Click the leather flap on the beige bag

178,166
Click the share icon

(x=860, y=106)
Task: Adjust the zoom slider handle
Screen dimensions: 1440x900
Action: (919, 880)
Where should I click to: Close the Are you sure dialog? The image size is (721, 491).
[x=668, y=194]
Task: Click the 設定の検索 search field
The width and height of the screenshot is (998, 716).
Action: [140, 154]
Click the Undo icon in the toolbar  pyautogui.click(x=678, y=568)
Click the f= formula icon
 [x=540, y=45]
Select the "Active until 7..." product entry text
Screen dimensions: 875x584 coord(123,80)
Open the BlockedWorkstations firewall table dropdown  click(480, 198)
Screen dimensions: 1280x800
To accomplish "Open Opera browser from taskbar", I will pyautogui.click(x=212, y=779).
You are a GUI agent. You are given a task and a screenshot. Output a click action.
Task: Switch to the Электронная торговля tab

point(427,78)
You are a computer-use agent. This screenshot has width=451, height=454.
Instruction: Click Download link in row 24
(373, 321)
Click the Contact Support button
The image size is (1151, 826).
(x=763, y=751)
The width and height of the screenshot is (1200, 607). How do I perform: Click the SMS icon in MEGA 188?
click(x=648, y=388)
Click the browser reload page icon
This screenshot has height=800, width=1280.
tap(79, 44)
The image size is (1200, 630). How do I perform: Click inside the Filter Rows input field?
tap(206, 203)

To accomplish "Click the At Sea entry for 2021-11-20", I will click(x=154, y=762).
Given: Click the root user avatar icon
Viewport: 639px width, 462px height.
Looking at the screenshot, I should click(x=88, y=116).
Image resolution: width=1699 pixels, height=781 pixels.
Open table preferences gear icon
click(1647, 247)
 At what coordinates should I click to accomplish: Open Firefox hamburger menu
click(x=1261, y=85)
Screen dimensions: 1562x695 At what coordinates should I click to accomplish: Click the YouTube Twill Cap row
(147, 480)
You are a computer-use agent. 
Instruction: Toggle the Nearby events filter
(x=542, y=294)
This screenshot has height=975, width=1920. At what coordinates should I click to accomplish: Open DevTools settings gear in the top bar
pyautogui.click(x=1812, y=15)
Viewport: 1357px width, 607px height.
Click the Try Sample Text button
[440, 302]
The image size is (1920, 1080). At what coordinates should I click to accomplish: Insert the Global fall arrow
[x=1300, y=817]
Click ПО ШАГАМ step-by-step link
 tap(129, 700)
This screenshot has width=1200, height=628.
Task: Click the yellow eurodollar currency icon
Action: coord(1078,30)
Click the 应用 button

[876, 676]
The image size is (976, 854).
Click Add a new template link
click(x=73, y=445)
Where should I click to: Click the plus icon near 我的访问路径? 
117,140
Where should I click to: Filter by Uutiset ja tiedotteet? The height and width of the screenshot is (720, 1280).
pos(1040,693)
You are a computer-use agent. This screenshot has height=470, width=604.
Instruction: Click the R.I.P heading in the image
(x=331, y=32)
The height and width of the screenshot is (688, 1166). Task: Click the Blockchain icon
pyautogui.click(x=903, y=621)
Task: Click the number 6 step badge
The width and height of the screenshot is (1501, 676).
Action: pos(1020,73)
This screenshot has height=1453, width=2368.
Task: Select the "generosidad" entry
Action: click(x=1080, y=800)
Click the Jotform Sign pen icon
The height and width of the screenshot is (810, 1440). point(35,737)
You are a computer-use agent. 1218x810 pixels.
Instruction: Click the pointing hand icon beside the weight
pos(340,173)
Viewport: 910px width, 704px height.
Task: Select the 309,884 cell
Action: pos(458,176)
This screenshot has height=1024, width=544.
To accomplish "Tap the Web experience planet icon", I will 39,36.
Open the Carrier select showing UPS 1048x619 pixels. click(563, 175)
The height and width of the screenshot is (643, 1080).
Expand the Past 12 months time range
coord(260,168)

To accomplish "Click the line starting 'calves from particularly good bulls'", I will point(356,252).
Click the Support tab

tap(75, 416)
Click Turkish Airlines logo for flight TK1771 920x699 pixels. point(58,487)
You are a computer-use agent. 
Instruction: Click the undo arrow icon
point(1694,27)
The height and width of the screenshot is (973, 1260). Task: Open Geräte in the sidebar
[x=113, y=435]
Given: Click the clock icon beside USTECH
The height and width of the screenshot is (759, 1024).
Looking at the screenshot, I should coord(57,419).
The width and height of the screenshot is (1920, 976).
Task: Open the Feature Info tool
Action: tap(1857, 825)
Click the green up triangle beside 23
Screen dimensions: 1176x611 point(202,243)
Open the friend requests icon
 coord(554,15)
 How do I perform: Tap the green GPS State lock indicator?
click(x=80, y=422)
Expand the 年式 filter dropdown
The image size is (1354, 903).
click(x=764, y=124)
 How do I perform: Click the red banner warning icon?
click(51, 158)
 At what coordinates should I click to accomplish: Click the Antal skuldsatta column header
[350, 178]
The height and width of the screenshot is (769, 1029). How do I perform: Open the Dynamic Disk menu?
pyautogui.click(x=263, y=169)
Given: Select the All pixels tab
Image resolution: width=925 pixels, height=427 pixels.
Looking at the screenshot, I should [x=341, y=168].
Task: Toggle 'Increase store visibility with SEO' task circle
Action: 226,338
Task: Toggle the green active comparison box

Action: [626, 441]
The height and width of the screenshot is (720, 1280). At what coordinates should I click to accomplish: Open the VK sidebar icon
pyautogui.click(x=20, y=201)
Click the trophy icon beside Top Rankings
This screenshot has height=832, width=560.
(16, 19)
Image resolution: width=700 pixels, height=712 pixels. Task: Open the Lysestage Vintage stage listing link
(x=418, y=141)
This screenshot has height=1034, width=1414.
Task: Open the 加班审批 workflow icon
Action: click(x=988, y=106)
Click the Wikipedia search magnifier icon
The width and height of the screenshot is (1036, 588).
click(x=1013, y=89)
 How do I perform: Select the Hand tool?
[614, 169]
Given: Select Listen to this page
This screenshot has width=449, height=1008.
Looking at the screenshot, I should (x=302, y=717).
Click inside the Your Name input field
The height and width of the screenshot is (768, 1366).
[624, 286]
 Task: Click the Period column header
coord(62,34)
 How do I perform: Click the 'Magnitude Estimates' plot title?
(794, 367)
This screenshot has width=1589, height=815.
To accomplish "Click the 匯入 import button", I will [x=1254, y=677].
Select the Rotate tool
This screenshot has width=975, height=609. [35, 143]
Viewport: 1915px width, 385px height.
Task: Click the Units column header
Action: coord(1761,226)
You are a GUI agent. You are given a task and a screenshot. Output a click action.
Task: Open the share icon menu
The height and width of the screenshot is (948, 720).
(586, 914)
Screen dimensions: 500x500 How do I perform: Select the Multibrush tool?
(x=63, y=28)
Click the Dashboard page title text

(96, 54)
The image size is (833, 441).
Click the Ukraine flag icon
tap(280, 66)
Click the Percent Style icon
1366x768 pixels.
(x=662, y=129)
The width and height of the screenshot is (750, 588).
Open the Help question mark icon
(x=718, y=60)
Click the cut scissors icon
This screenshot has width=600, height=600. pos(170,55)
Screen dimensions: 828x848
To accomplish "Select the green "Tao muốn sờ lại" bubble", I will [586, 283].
# # # #
§ What to produce:
Take each line of the material above that holds the string "browser" and copy it.

§ Solved exercise:
To accomplish "Open Opera browser from taskbar", I will pyautogui.click(x=212, y=779).
Click the browser reload page icon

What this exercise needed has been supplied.